Nell’ambito delle celebrazioni per il secondo centenario della morte proseguono le iniziative in ricordo di Antonio Martini, pratese arcivescovo di Firenze. Morto nel 1809 Martini è noto per aver tradotto in italiano la Bibbia. Una edizione la sua, approvata da Pio VI, che rimase la più diffusa della Chiesa Cattolica fino al ventesimo secolo.

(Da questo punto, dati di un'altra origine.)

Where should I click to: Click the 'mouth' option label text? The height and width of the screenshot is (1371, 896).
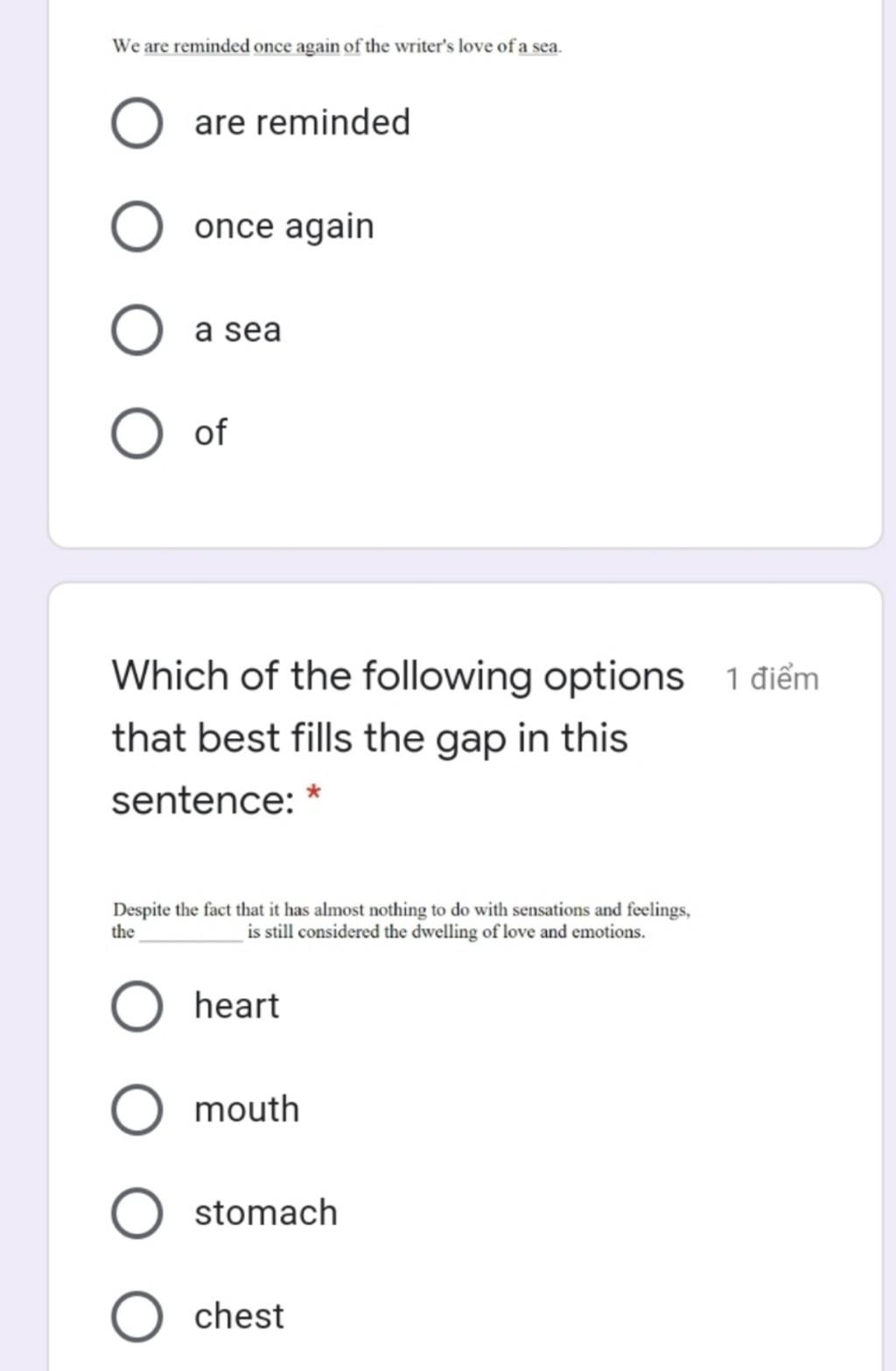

Domani, mercoledì 16 marzo alle 17,30, nella sala studio della biblioteca Roncioniana, in piazza San Francesco, viene presentato il libro «Fra trono e cattedra di Pietro. Antonio Martini arcivescovo di Firenze nella Toscana di Pietro Leopoldo». La pubblicazione, di Pietro Giovannoni, prende in esame un momento storico particolare: l’ultimo decennio del regno toscano di Pietro Leopoldo, periodo difficile per la Chiesa, stretta tra le istanze gianseniste e la volontà del granduca di riformarla.

La presentazione sarà introdotta da Marcello Verga, docente all’università di Firenze, e da mons. Gilberto Aranci, direttore dell’archivio diocesano di Firenze.